■ Page excerpt:
####################
Scoring Formula refers to the procedure for obtaining the raw score on the test from the number of correct, partially correct, incorrect and omitted responses.  Although various formulae are in use, ‘scores equal to the number right’ is considered to be the most convenient one.  Other methods require correction for guessing, which involves additional efforts to maintain accuracy.

Scoring Key refers to the right answer usually in the selection type items/questions of a test or examination. [Also see, Key].

Scoring Matrix is a response grid or table usually made up on a graph paper.  It is used for organizing and recording the responses of each individual on every item of a test battery.

Selection is the choice of an item/person for inclusion in some group, class or category. It is one of the six purposes of evaluation.  This process helps to choose most suitable persons for a programme or a class or a job.
####################
(Items listed in a dataset)

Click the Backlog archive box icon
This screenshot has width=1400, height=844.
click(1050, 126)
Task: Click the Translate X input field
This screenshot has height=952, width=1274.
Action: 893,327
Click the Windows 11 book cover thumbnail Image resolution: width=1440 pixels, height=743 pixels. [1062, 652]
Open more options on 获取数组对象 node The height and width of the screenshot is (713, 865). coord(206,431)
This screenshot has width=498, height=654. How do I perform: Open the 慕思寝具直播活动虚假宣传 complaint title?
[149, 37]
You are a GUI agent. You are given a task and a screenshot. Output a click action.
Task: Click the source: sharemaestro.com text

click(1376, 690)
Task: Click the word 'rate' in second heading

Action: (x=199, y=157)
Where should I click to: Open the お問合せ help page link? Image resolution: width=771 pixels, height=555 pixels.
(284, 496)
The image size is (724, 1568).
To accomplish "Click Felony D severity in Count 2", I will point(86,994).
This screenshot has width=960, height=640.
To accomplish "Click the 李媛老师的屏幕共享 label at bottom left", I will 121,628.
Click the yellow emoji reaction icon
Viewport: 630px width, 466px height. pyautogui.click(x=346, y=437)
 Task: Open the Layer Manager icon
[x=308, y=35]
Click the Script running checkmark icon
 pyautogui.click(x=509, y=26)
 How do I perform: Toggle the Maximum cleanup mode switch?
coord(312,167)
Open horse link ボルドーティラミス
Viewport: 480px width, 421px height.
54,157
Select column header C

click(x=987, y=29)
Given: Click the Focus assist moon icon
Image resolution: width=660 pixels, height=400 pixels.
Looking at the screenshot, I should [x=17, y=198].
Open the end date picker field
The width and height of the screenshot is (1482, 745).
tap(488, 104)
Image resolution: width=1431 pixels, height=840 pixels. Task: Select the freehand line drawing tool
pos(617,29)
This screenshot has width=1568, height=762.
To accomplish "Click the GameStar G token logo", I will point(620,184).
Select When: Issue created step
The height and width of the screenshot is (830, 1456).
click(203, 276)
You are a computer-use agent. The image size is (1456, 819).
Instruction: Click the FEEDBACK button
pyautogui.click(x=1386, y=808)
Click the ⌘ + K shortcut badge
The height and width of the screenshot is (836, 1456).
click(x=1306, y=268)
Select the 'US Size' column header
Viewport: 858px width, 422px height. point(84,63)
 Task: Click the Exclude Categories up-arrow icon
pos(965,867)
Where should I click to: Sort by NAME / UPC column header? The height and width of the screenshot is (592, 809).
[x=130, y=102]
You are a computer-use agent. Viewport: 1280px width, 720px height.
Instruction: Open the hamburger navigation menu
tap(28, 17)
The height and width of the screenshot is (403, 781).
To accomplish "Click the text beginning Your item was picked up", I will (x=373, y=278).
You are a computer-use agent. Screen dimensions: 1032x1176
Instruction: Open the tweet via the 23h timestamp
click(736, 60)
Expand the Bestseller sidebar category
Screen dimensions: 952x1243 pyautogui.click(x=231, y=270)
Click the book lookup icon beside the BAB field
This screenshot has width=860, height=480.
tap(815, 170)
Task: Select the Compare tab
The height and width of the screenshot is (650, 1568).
####################
■ Exercise description: According to the glossary of testing terms, which scoring formula is considered the most convenient?

■ Problem solution: Scores equal to the number right.